The Court summarized its analysis of the governing law and application to the facts of this case as follows: “The Commonwealth’s actions in this case intruded upon the defendant’s reasonable expectation of privacy and therefore effectuated a search under art. 14. Nonetheless, because the second warrant was sufficiently particular and supported by probable cause, the evidence obtained pursuant to the second warrant need not be suppressed. All evidence stemming from the tower dumps provided pursuant to the first warrant, however, must be suppressed because the warrant was not supported by probable cause.”

Finally, due to the potentially intrusive and easily abused power to discern the private habits of citizens via CSLI obtained via tower dump warrants, the Court exercised its authority under General Laws c. 211, § 3 to “impose requirements (by order, rule or opinion) that go beyond constitutional mandates” and imposed prospective requirements for any warrant seeking CSLI data.

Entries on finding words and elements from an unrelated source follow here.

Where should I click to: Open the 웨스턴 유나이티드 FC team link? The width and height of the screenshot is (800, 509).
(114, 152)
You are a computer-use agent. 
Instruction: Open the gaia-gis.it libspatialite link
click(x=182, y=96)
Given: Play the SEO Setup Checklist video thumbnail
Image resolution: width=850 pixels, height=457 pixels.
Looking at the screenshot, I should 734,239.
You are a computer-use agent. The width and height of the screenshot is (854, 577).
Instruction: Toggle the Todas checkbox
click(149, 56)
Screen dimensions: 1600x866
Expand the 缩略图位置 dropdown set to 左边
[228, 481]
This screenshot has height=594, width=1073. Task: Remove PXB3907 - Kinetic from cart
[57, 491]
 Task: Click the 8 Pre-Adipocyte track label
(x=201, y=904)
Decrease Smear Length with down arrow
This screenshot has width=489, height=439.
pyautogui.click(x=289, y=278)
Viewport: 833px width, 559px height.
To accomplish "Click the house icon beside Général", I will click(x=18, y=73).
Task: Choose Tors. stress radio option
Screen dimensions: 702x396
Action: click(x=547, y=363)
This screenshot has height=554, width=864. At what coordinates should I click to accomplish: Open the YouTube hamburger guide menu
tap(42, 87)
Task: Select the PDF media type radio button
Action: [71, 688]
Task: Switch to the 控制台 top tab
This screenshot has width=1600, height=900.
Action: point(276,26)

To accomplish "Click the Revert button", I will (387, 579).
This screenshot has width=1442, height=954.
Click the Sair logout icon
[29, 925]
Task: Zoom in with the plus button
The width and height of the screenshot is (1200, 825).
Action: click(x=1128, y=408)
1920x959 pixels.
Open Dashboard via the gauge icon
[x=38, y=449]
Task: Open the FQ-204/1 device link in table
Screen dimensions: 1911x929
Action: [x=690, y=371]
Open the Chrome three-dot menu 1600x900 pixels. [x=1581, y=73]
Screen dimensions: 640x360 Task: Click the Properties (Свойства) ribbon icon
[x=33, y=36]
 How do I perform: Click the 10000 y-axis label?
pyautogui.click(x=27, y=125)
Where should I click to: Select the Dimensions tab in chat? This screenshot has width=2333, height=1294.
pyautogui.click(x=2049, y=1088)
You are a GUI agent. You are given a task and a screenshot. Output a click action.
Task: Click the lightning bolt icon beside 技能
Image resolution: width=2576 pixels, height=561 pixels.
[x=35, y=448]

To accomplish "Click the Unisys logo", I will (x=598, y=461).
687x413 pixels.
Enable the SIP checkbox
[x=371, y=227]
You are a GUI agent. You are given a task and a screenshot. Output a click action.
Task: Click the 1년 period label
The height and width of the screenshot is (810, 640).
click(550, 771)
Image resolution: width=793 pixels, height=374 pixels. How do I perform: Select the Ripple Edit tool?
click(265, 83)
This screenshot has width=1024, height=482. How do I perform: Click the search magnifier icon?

The Court instructed that only judges may issue search warrants for tower dumps — not magistrates — and any “warrant must include protocols for the prompt and permanent disposal of any and all data that does not fit within the object of the search following the conclusion of the prosecution.” The Court declared that this is a new rule not dictated by existing statute or precedent, so it applies only “prospectively and to those cases that are active or pending on direct review on the date of issuance,” viz., April 1, 2022.

Accordingly, the Court remanded the case with instructions to suppress the data obtained via the FBI’s warrant application. See: Commonwealth v. Perry, 184 N.E.3d 745 (Mass. 2022). 


Editor’s note: The Court does a particularly good job of explaining the mechanics and law enforcement’s use of CSLI and tower dumps. Most readers who use a cell phone would likely learn something by examining the Court’s discussion on this topic. Additionally, anyone with an interest in the law, both federal and Massachusetts, governing warrant requirements for CSLI and tower dumps would benefit from reading the full opinion.